Before I could even get two feet on the bone-dry Utah soil, Justin began urging me to get geared up if I didn't want to get left behind. Some of Justin and Geoff's most powerful childhood memories were formed on the tranquil banks of their top-secret fishing hole, and he was itching to show it off. Our destination would be the incredible Lost Lake. The Lost Lake Trail wasn't your average double-track trail as it ran through the leftovers of jagged volcanic action called lava rock. I live for riding the backcountry, but riding over the earth's "projectile vomit" upped the radness factor. If only the "it's only a 10-minute ride dude" wasn't closing in on a one-hour trip. My keen sense of navigation skills kicked in, which I attribute to the times my mom tried to leave me in the dog food aisle, and I questioned Justin on just how "lost" Lost Lake was. The lake was supposed to be about 15 miles from the Dawes' family cabin near Strawberry Point. Granted, on technical terrain that takes a while, but I shouldn't have had time to remember every brand of dog food available when I was 14, so I grabbed the map. We were as lost as the damn lake. "But I was here just a few weeks ago," protested Justin. After about 30 minutes of making fun of him, we decided it would be best to ride the 650 Brute Forces back to the cabin.
This is when it happened; the most intense and incredible ride of my life. We rallied back up that trail full speed. With my peripheral vision blurred green and yellow from the fall aspens, I felt like an ewok screaming through the forest moon of Endor. Earlier, we had carefully chosen our path to avoid tire puncture, but this time it was an all-out race. As we kept the throttles pinned, the quads miraculously floated over large rounded boulders, slick wet tree stumps and sharp tire-gouging lava rocks and climbed up insanely steep embankments. Crashing on this treacherous and unpredictable terrain was not an option! It would remove your skin like cheese on a grater. We abused the machines to their max and luckily only destroyed one tire. Or more specifically, Geoff did.
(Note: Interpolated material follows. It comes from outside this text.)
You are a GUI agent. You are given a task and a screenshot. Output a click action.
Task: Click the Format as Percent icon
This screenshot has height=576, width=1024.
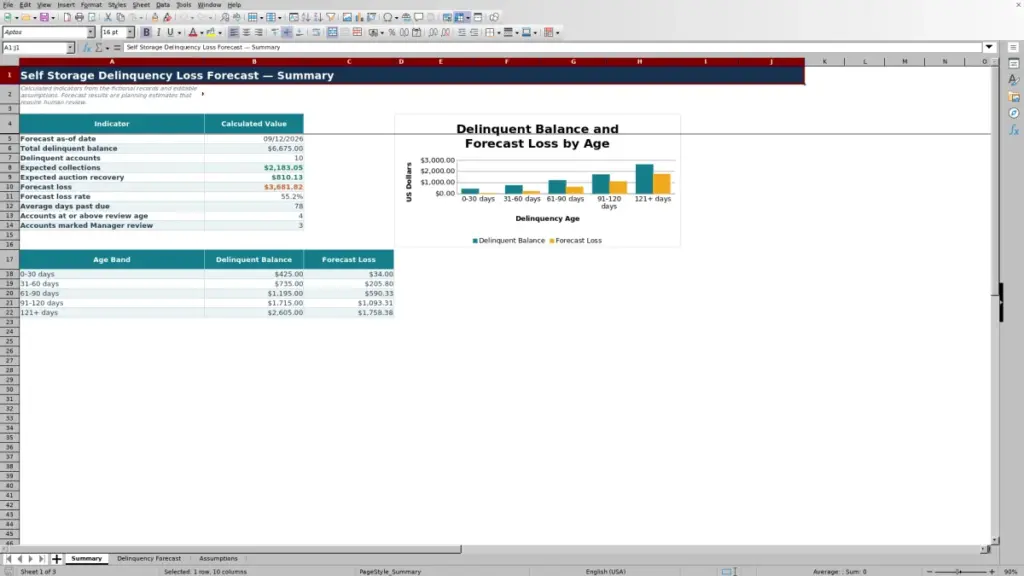tap(392, 32)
Luckily, when we returned, the guys' grandparents reluctantly let us borrow a replacement. I honestly thought the machines would have and should have been trashed after screaming abusively through the insane lava-laden terrain that people in these parts call trails.
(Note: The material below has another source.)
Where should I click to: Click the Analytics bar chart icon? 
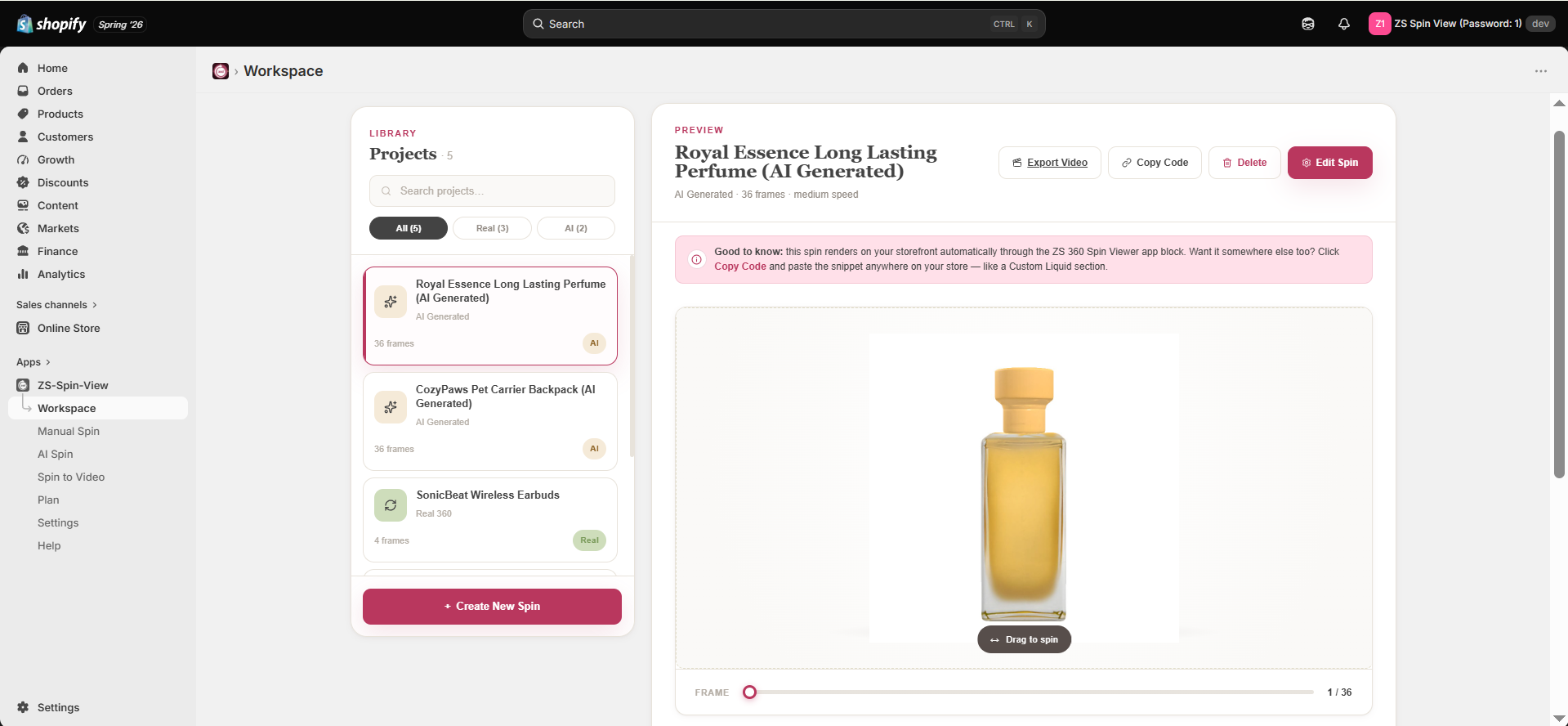pos(23,274)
Having some serious mental issues, one of them Attention Deficit Hyperactivity Disorder or ADHD, my mind is constantly running a million mph with numerous thoughts intertwining. Worries, fears, girlfriend, work-everything at once. It makes me very anxiety ridden. But this trail, this ride, these people all put me in an almost meditative state. It was pure bliss. I didn't focus on whether my skills were good enough to be riding with two former factory test riders. My ego didn't block me from smiling. I didn't get squeamish riding along big drop-offs. My mind was clear and centered on what I was doing: riding and ripping through technical rock at a ludicrous speed, dodging the huge boulders, jumping the slippery tree roots and ignoring the deadly jagged rock. Sounds strange to call such an assault on the senses meditative, but when every aspect of your being requires your undivided attention, you give it. It was an amazing experience and the earlier troubles of getting lost and missing the lake just disappeared.
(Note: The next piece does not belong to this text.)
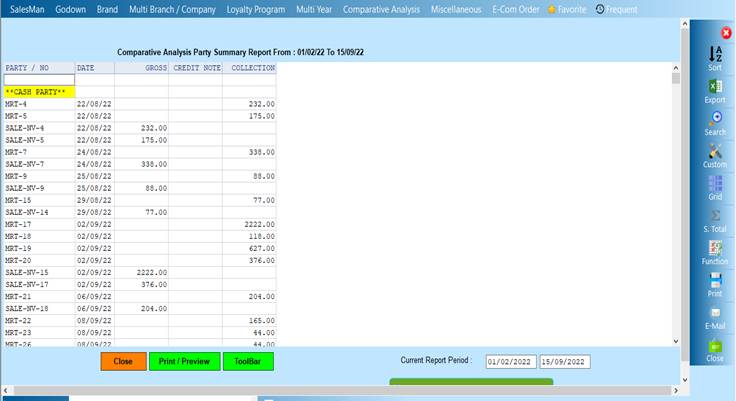Click the Print / Preview button

click(185, 361)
The next day we began our ride and marveled about how the fuel injection automatically compensated for the high altitude and the cold morning. Plus, the V-twin on these machines outputs an amazing amount of power for tackling the technical obstacles we faced. Our tour goal for the day was to explore the lava tubes of Mammoth Cave. Thankfully, this time our destination didn't have "lost" in the title. When we arrived, I once again questioned Justin's navigation skills. All I could see ahead of me was a large lava field, but as we continued suddenly a hole about 75 feet across opened up to swallow part of the earth.